● **TASK PROMPT**
Begin at the line of the listing that has "This screenshot has height=1560, width=720." and stop after the line that has "coord(587,861)". Reproduce those lines, increasing every click coordinate in the answers by 112 and leaving out the pictures.

● **DATA LINES**
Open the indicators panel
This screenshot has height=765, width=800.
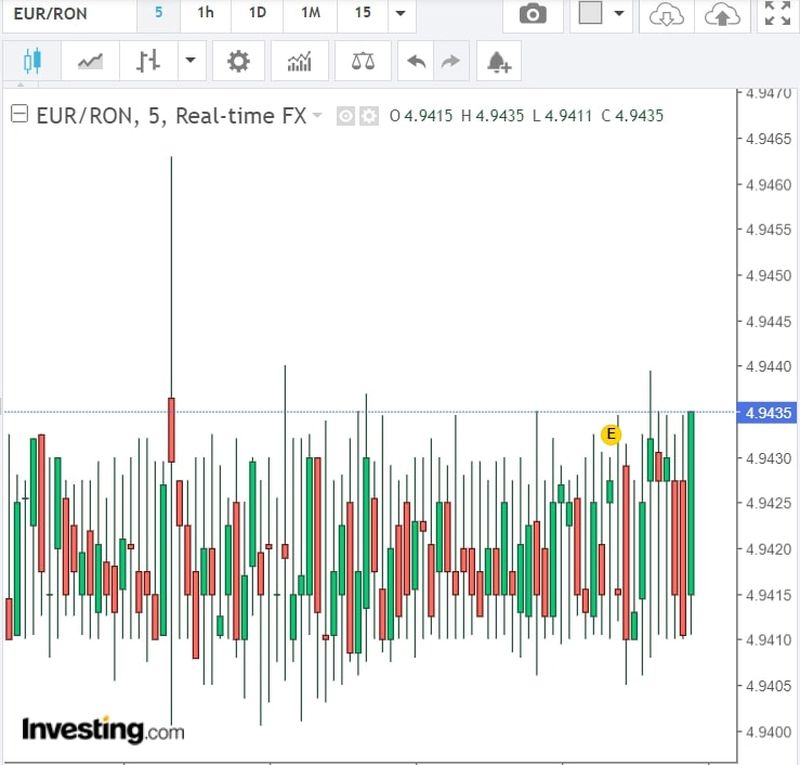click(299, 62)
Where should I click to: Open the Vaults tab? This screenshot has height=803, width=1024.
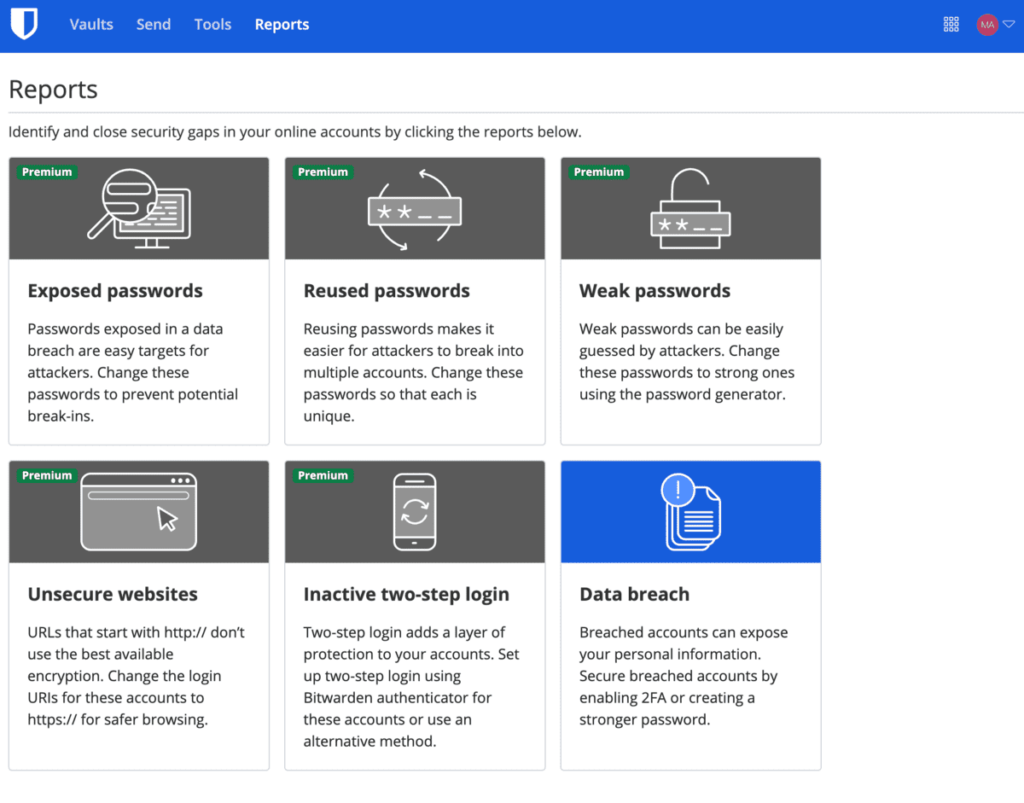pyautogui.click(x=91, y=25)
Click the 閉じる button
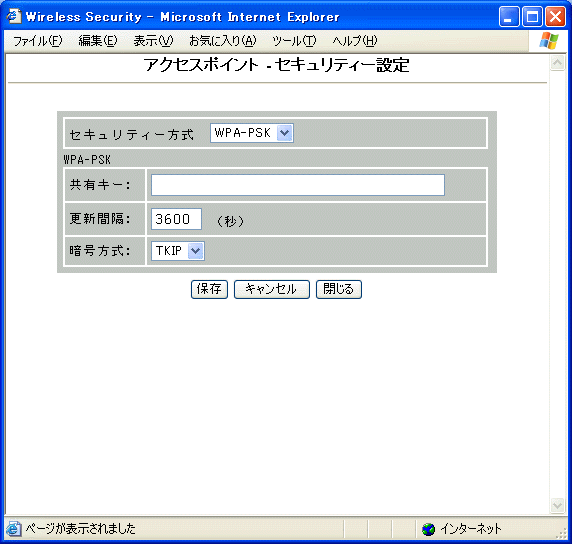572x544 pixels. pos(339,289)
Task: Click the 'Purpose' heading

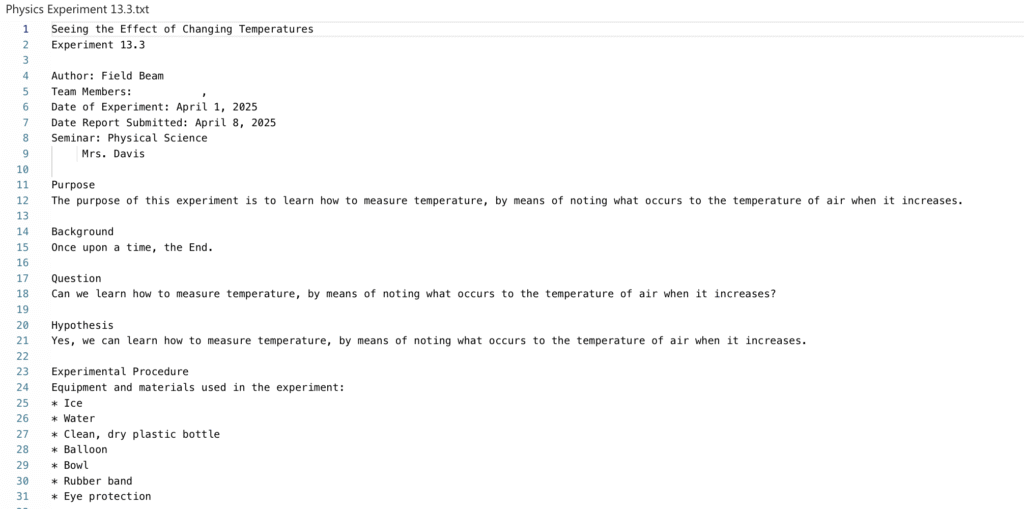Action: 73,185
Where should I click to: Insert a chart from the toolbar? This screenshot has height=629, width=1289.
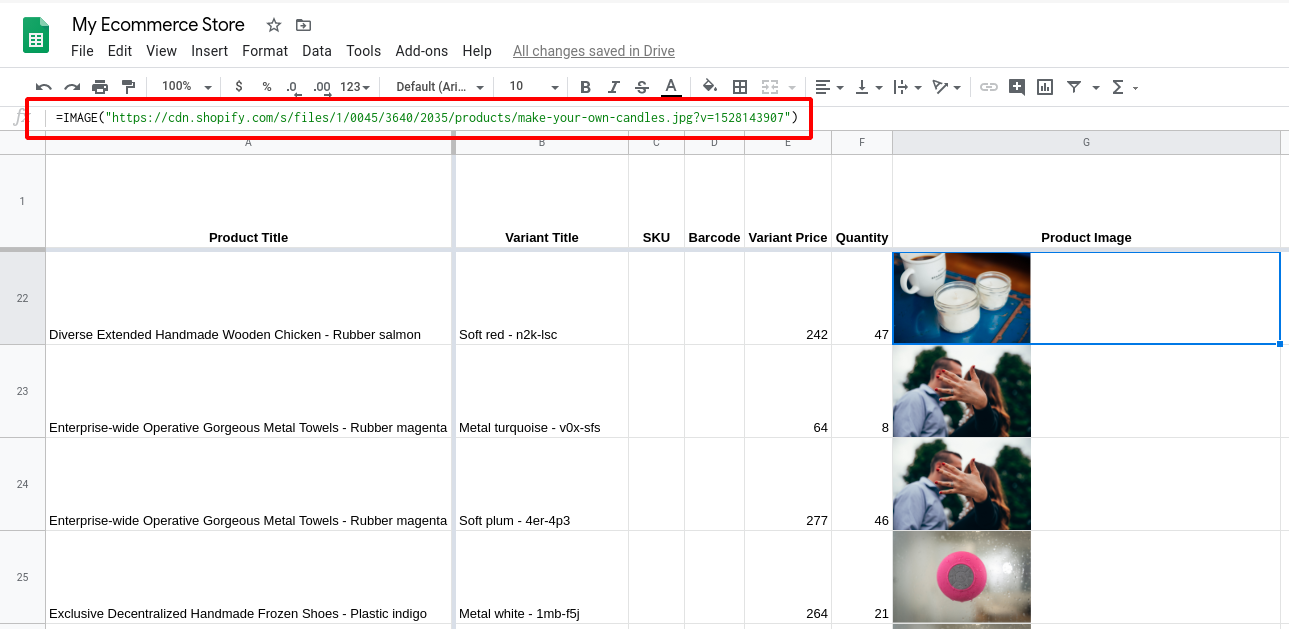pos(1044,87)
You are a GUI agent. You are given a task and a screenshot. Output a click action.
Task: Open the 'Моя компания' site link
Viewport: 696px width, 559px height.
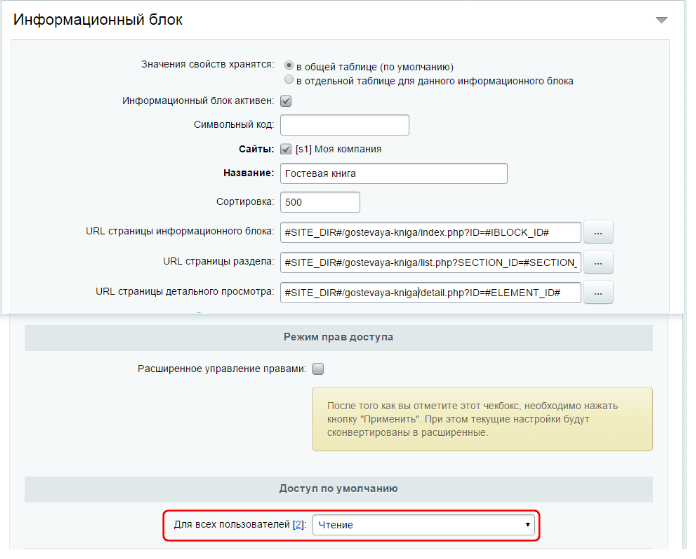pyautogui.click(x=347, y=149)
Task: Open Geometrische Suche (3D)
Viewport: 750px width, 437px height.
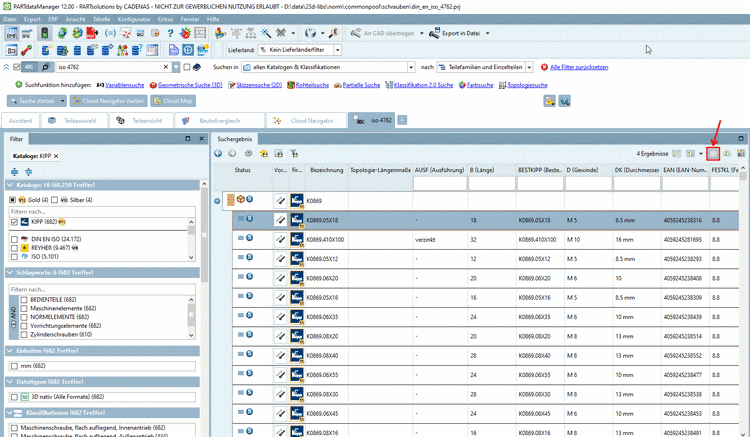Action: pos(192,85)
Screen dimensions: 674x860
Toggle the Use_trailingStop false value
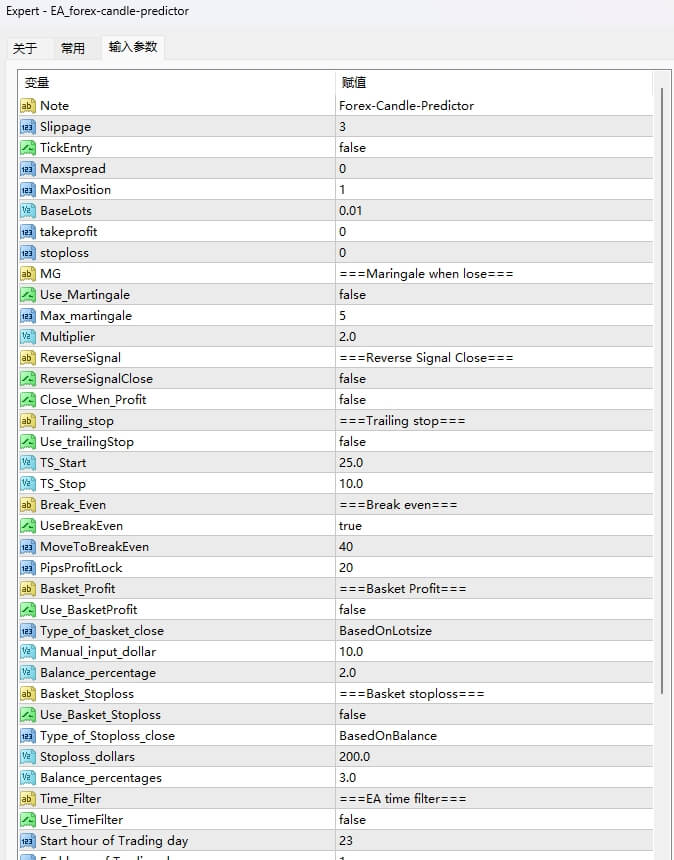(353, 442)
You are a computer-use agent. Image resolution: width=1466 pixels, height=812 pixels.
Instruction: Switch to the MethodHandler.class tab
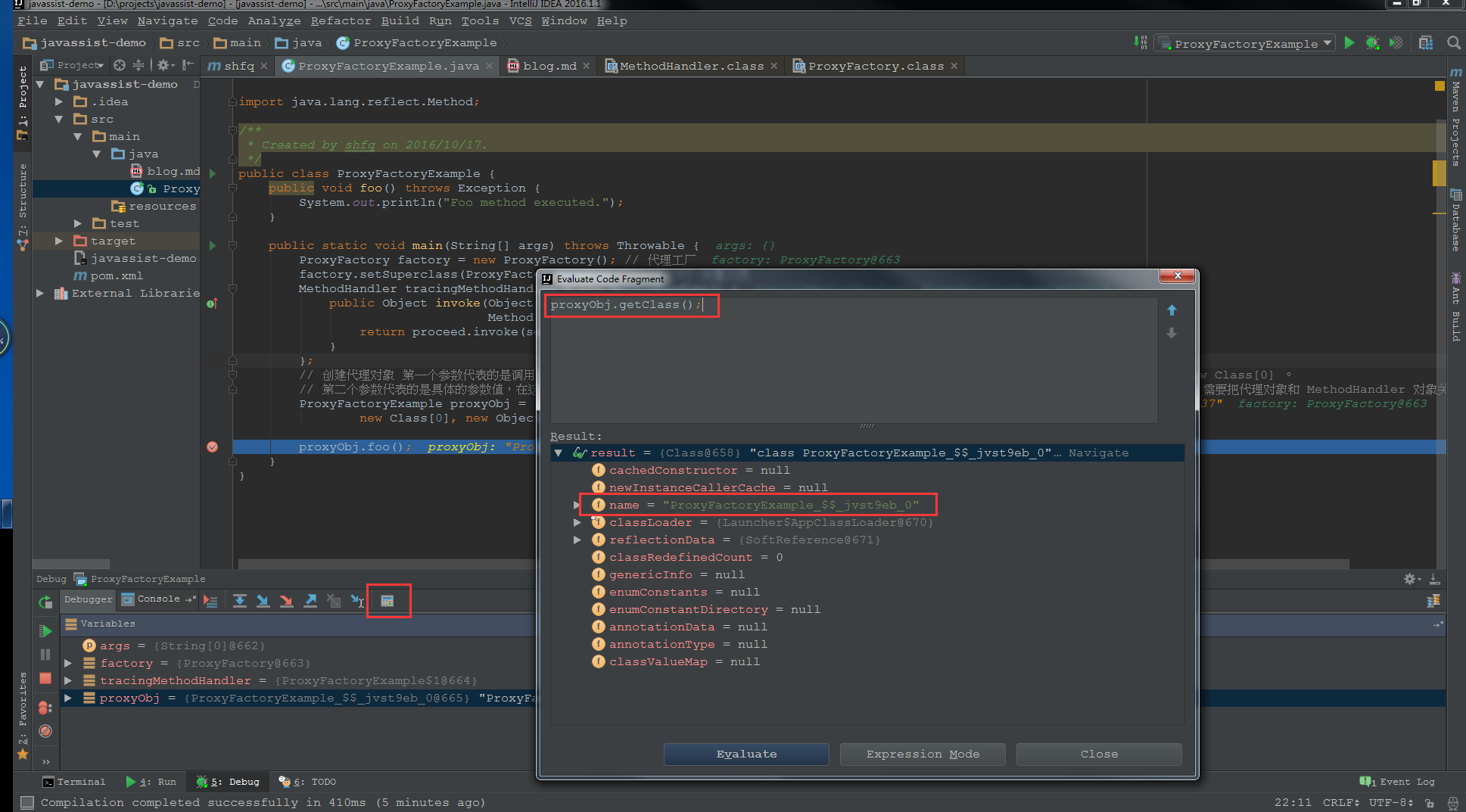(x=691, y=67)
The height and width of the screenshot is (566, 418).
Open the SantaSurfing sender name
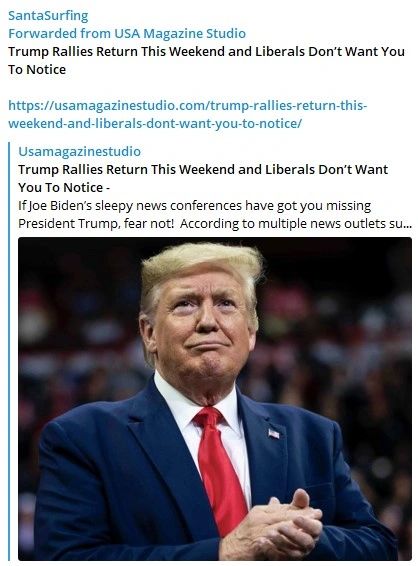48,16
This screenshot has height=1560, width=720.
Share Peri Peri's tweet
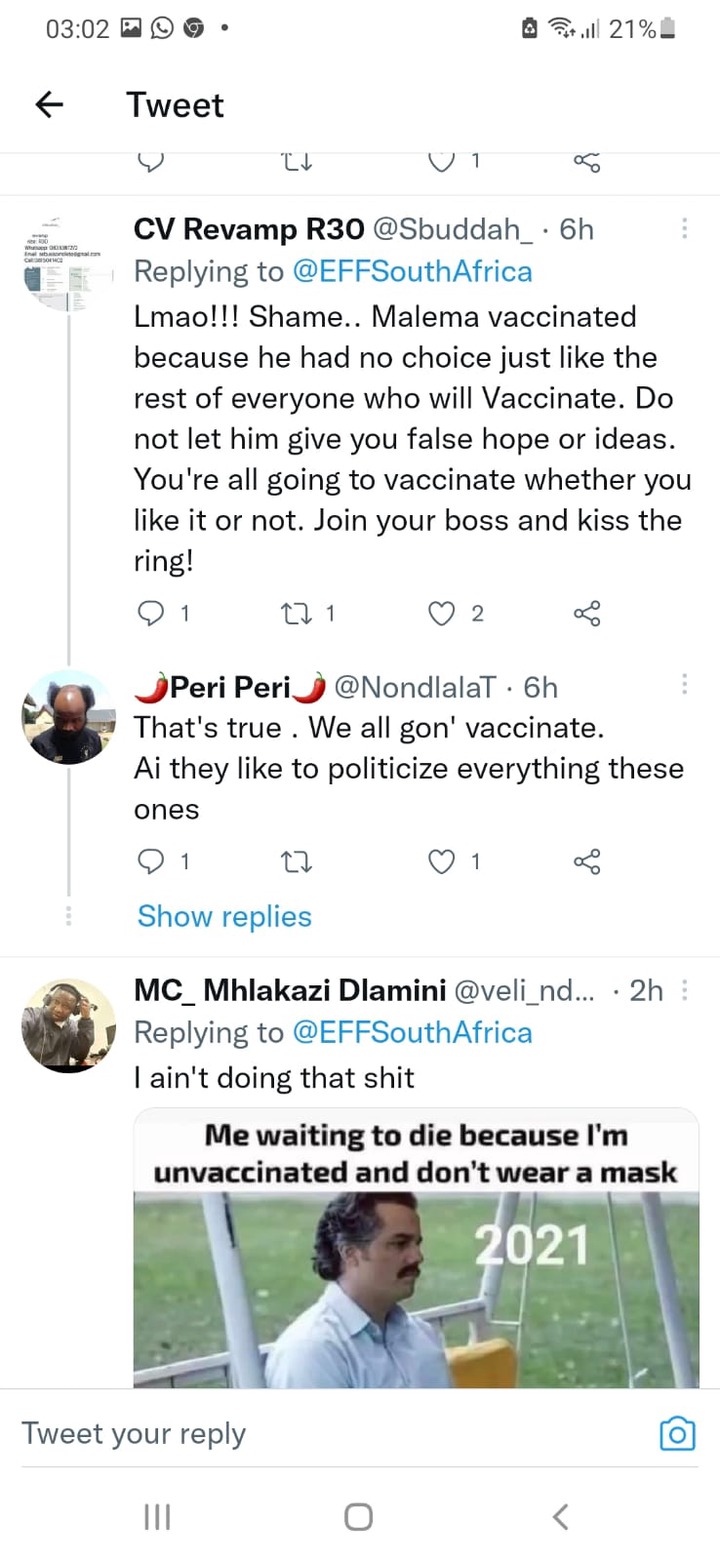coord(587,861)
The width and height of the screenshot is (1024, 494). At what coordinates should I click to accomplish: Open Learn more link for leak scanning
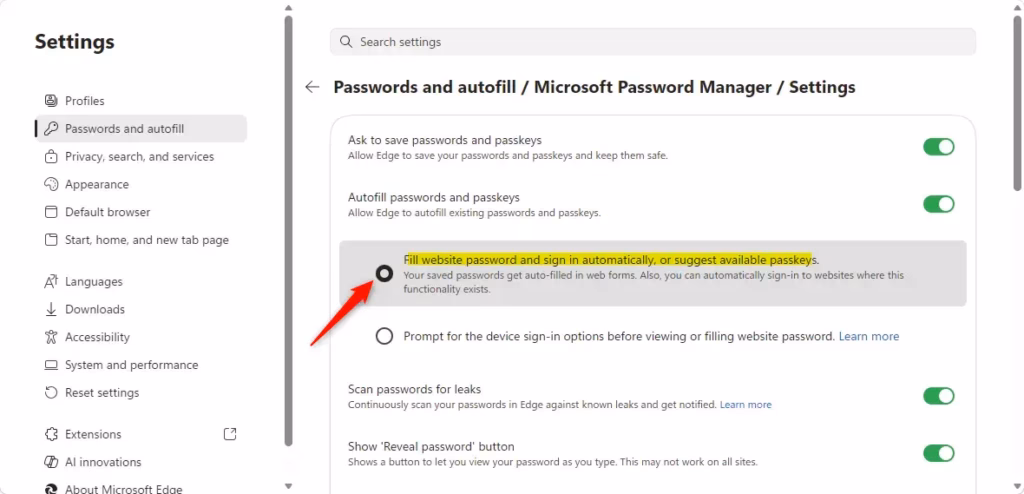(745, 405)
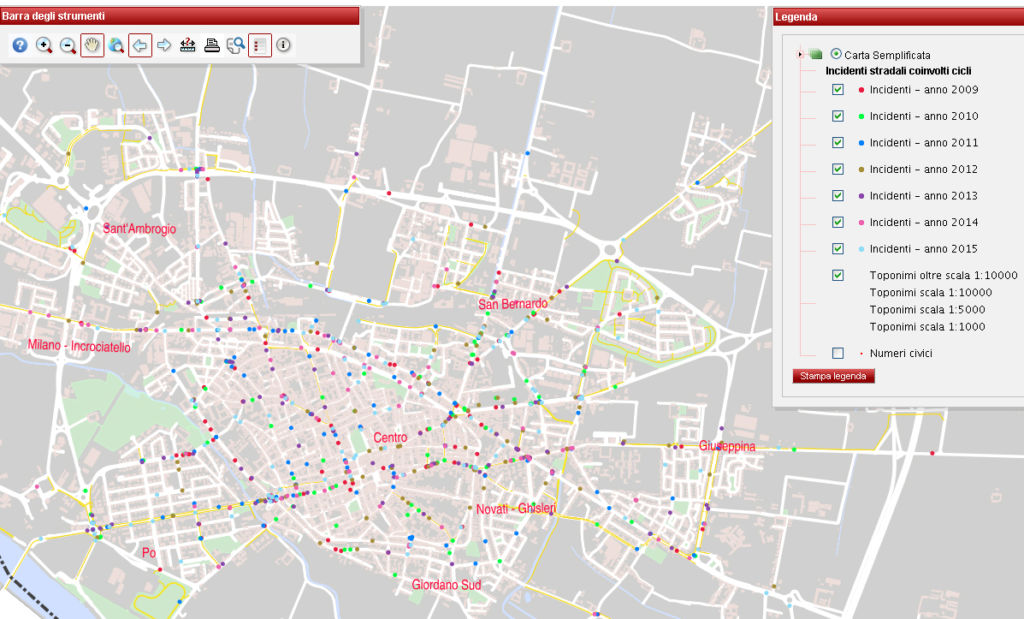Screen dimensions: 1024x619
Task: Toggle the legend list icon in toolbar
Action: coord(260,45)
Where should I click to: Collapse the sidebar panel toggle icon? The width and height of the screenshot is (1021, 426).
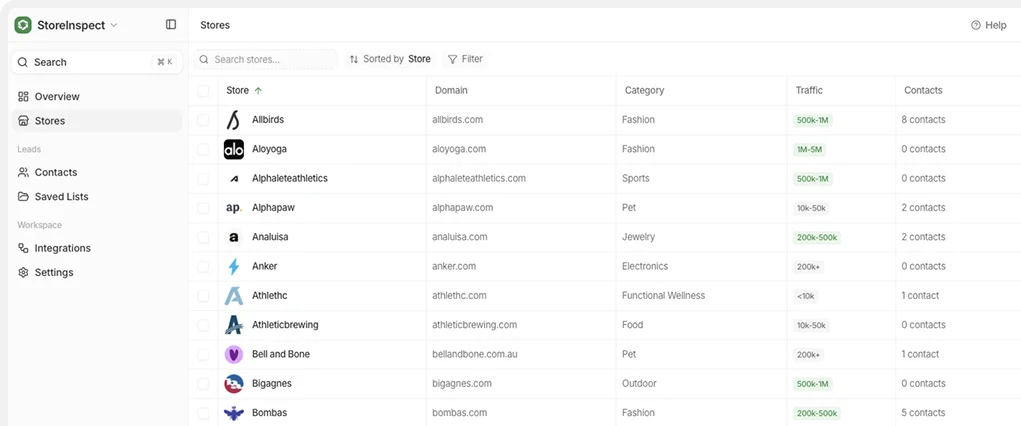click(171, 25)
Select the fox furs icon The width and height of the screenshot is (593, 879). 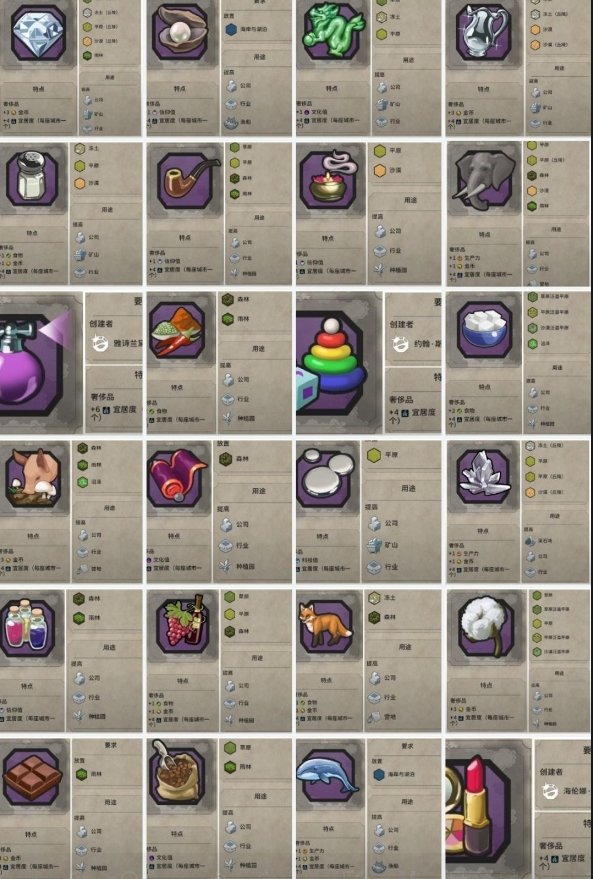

● **TASK OUTPUT**
This screenshot has height=1560, width=720.
Share Peri Peri's tweet
coord(699,973)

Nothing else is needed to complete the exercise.